Challenges in Mathematical Modelling

While mathematical modelling is a powerful tool, it comes with its fair share of challenges. Some of these include:

• Data Availability: Obtaining accurate and reliable data for constructing and validating mathematical models can be a significant challenge, particularly for complex real-life problems.
• Assumptions: Modelling often requires making simplifying assumptions to make the problem tractable. However, these assumptions may not perfectly represent the real system under study, leading to potential inaccuracies.
• Complexity: Real-life problems are inherently complex, and capturing all relevant variables and relationships accurately in a mathematical model can be a daunting task.
• Validity of Models: It is essential to validate mathematical models thoroughly to ensure their reliability and applicability to real-life situations. However, validation can be challenging due to the dynamic nature of many real-life systems.

Mathematical modelling is an indispensable tool for understanding, analyzing, and solving real-life problems in various fields. By formulating mathematical models and employing appropriate techniques, we can gain valuable insights, make predictions, and optimize systems. However, it is important to recognize the challenges associated with mathematical modelling and exercise caution in interpreting and applying the results.
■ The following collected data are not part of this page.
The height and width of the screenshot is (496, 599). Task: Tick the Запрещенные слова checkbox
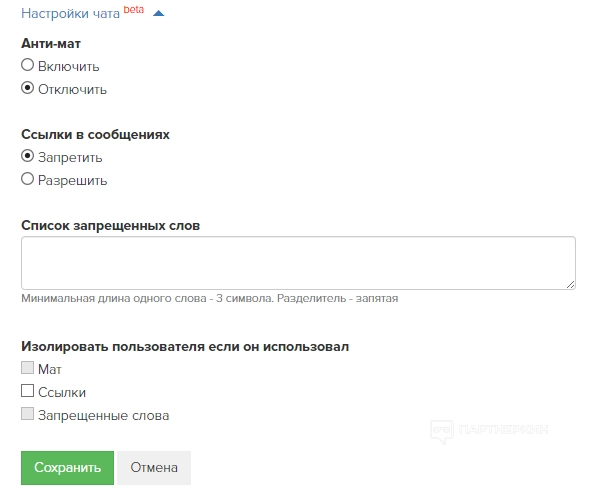click(28, 414)
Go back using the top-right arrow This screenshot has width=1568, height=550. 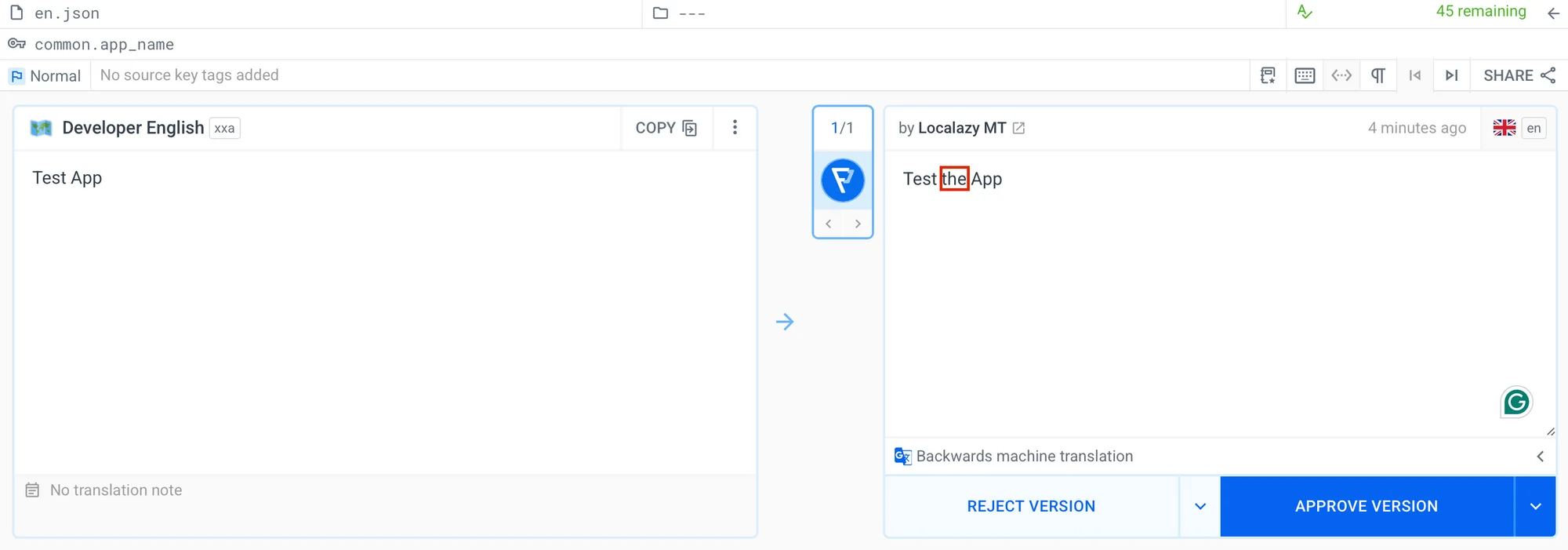pyautogui.click(x=1553, y=13)
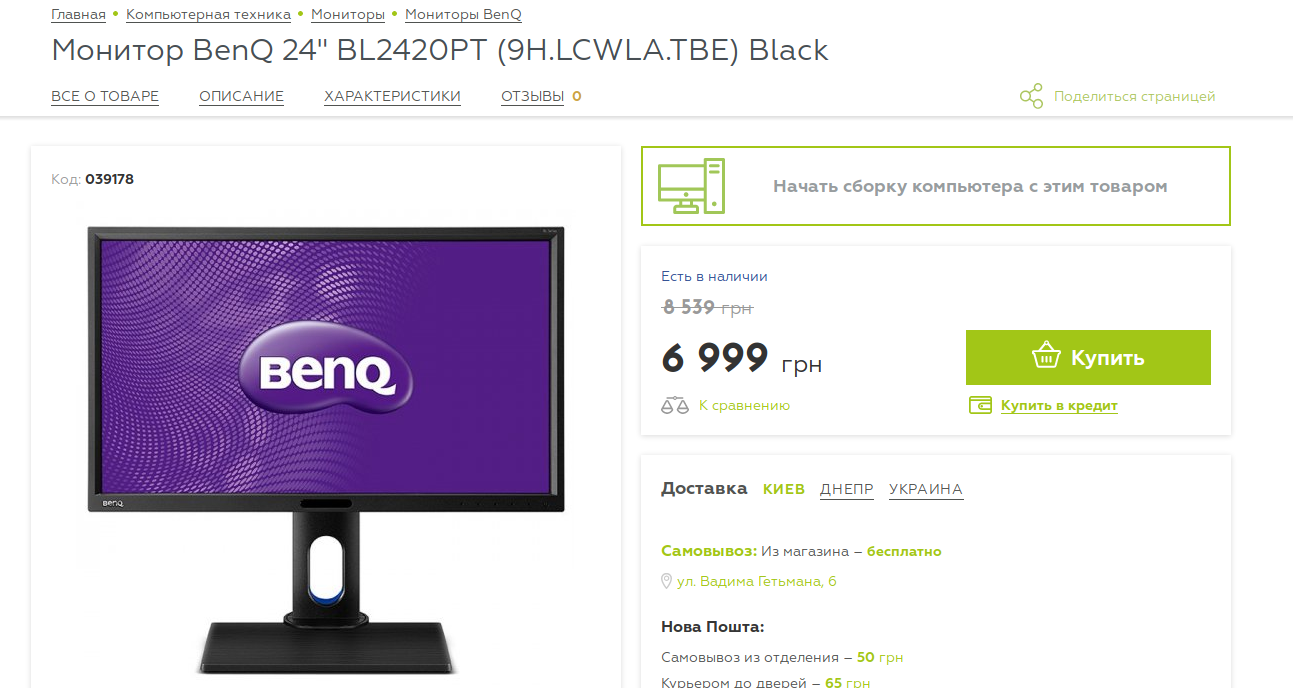Click the green Купить button
Screen dimensions: 1293x688
coord(1088,357)
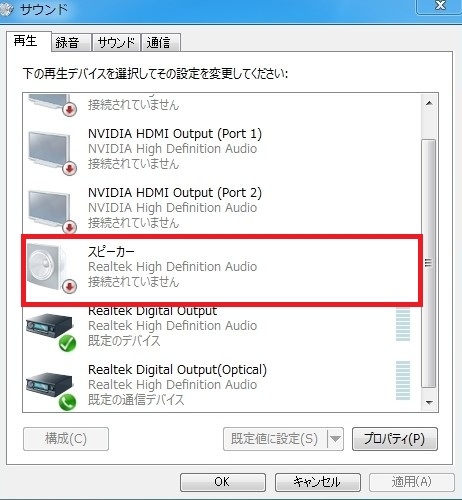The width and height of the screenshot is (462, 500).
Task: Switch to the サウンド tab
Action: (116, 42)
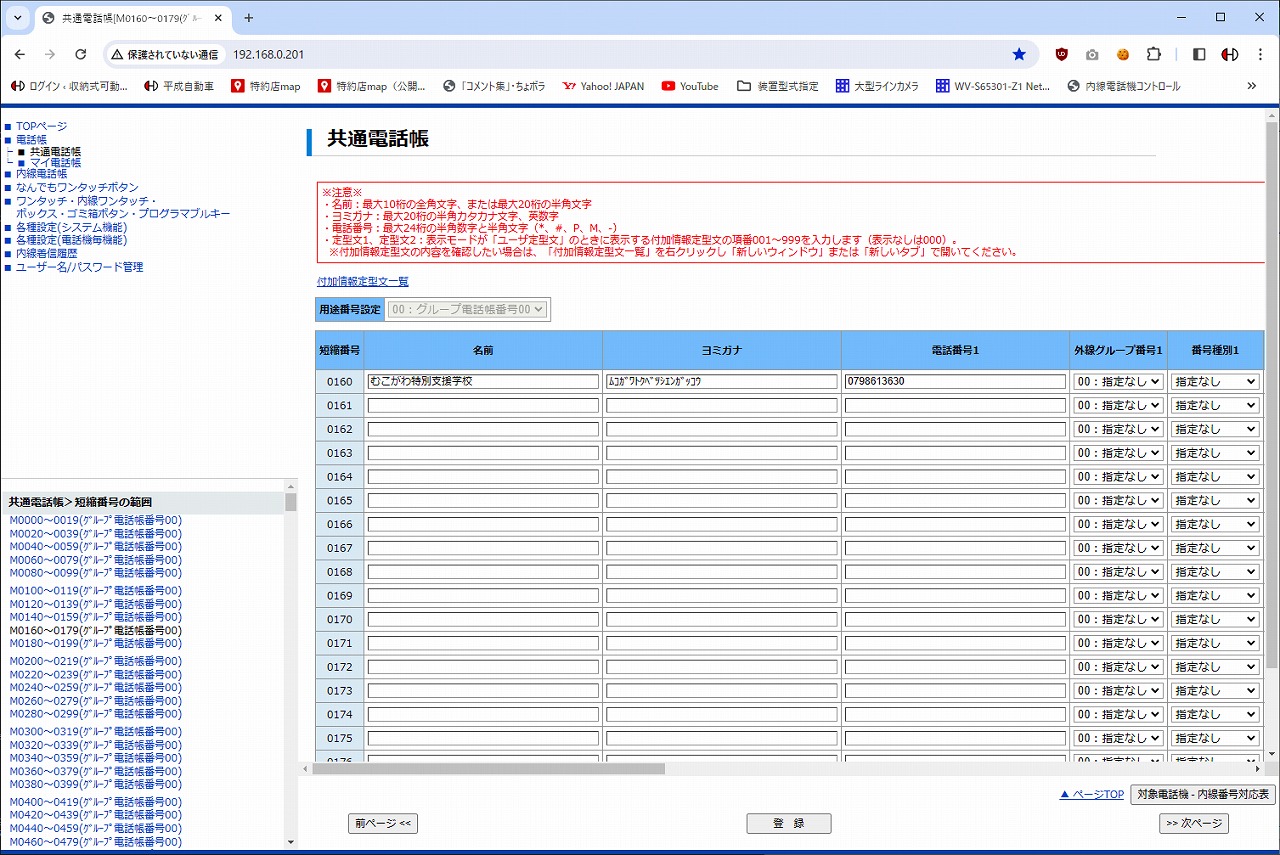The image size is (1280, 855).
Task: Click the browser back arrow
Action: (21, 54)
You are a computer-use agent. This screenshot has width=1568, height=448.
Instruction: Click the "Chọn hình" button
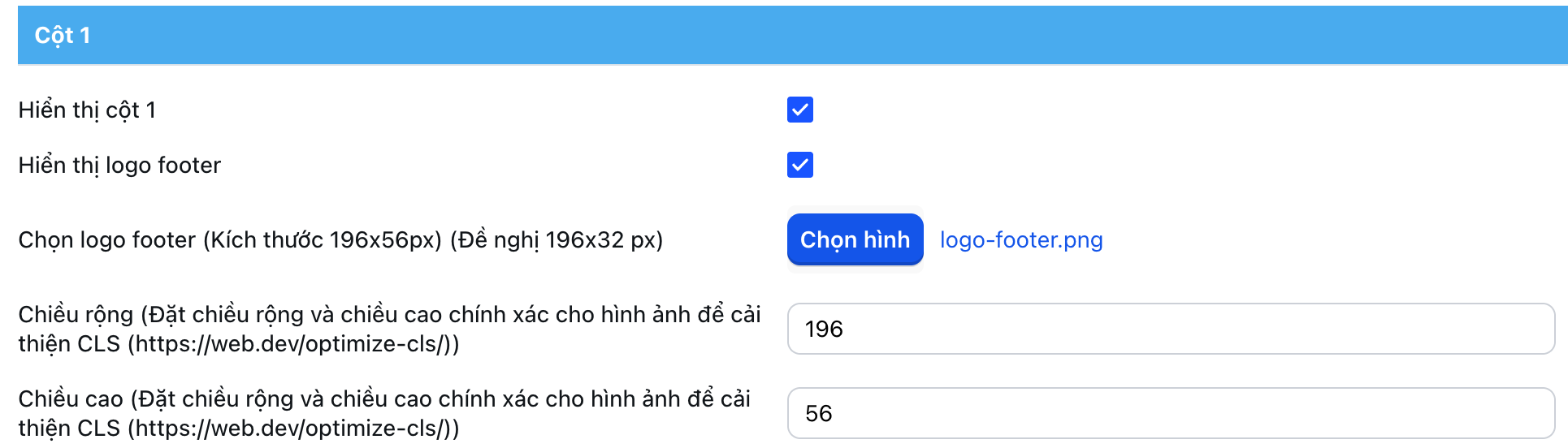(855, 239)
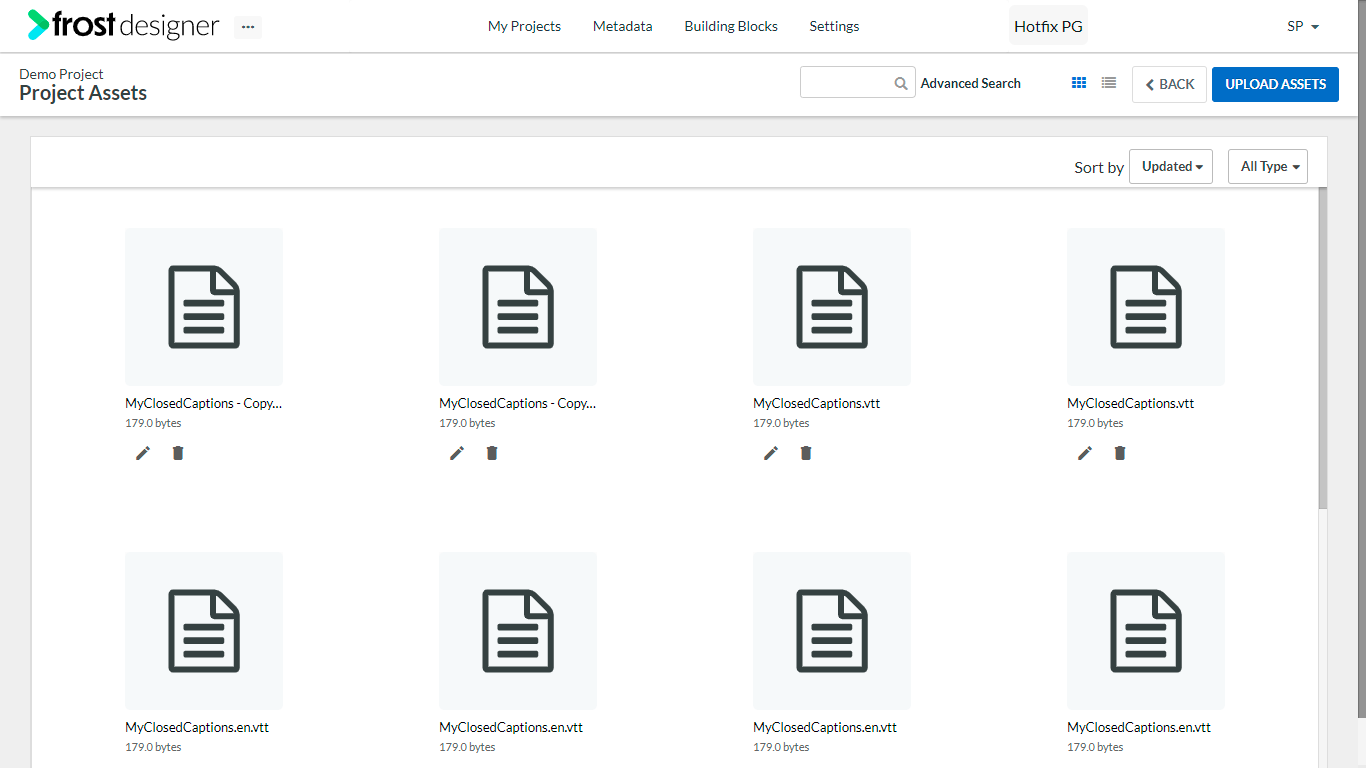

With its immense potential, mathematical modelling continues to push the boundaries of human knowledge and improve our understanding of the world.

Mathematical Modelling in Real Life Problems: Case Studies from ECMI-Modelling Weeks (Mathematics in Industry Book 33)

by James A. B. Mahaffey Jr. (1st ed. 2020 Edition, Kindle Edition)

5 out of 5

Language	:	English
File size	:	5858 KB
Screen Reader	:	Supported
Print length	:	173 pages

FREE

This book is intended to be a useful contribution for the modern teaching of applied mathematics, educating Industrial Mathematicians that will meet the growing demand for such experts.

It covers many applications where mathematics play a fundamental role, from biology, telecommunications, medicine, physics, finance and industry. It is presented in such a way that can be useful in Modelation, Simulation and Optimization courses, targeting master and PhD students. Its content is based on many editions from the successful series of Modelling Weeks organized by the European Consortium of Mathematics in Industry (ECMI). Each chapter addresses a particular problem, and is written in a didactic way, providing the description of the problem, the particular way of approaching it and the proposed solution, along with the results obtained.